Start of PASSAGE

So it will be very interesting to see if adding LL to standard of care decreases the number of mutations in the LL arm versus the compared arm (SOC alone). I think that the numbers of patients in this trial will be too small to be able to show LL‘s impact on resistance, but it will be interesting to see what mutations pop up and in which arm. I am alluding to the idea that LL Could potentially provide improved protection against further mutations developing vs SOC. I think a bigger trial will be needed to show this but it’s something interesting to look for.
Happy Sunday to All
The HIV virus replicates very rapidly and as we noted with patients on monotherapy with AZT when it was the first, and therefore only HIV antiviral used to treat HIV, the virus mutated and formed virions that were not affected by AZT. It became apparent that another drug that worked differently than AZT needed to be added to slow the disease progression of HIV as well as slow the process of Resistance; mutations occurring in the HIV RNA that cause the virions to become resistant to antiviral treatments.
So NRTI’s were developed then protease inhibitors, then NNRTI’s etc and it soon became apparent that, to keep viral load (amount of virus in a given quantity of blood) “undetectable” (used to be less than 50 copies per ml), at least three different medicines that blocked HIV in different ways were needed. This became known as HAART - Highly Active Anti-Retroviral Therapy; The proverbial “HIV Cocktail Therapy. Combo pills were formed by different companies like Combivir and Truvada and the first three pill in one (HAART in one pill) was approved in the US in 2006 (Atripla).
The problem of resistance still existed as over time, HIV was able to find its way around one or more of the three regimens while the patient was taking it. Sometimes this was due to patients not taking the medicine as prescribed i.e. every day, but sometimes HIV was just sneaky enough to learn to survive With a mutation against a given drug.
So as HIV medicines were developed, it became important to look at the resistance profile of a drug and see which mutations were popping up with that drug and how often. The efficacy of the drug, meaning its ability to suppress viral load to undetectable levels, as well as the side effect profiles of the drug were also very important.

End of PASSAGE

- [ASSIGNMENT] Condense the paragraph of the HIV resistance passage that begins "The HIV virus replicates very rapidly" into a short bulleted list that keeps its main facts.

Start of EXTRACTED DATA

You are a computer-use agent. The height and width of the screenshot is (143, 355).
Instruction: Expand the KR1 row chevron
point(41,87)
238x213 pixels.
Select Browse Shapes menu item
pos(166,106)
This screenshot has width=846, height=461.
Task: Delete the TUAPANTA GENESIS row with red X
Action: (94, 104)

End of EXTRACTED DATA

- [RESULT OF THE EXERCISE]
- HIV replicates very rapidly.
- AZT was the first, and therefore only, HIV antiviral. In patients on AZT monotherapy, the virus mutated and formed virions that AZT did not affect.
- A second drug that worked differently from AZT was needed to slow both HIV disease progression and resistance.
- Resistance means mutations in the HIV RNA that make virions resistant to antiviral treatments.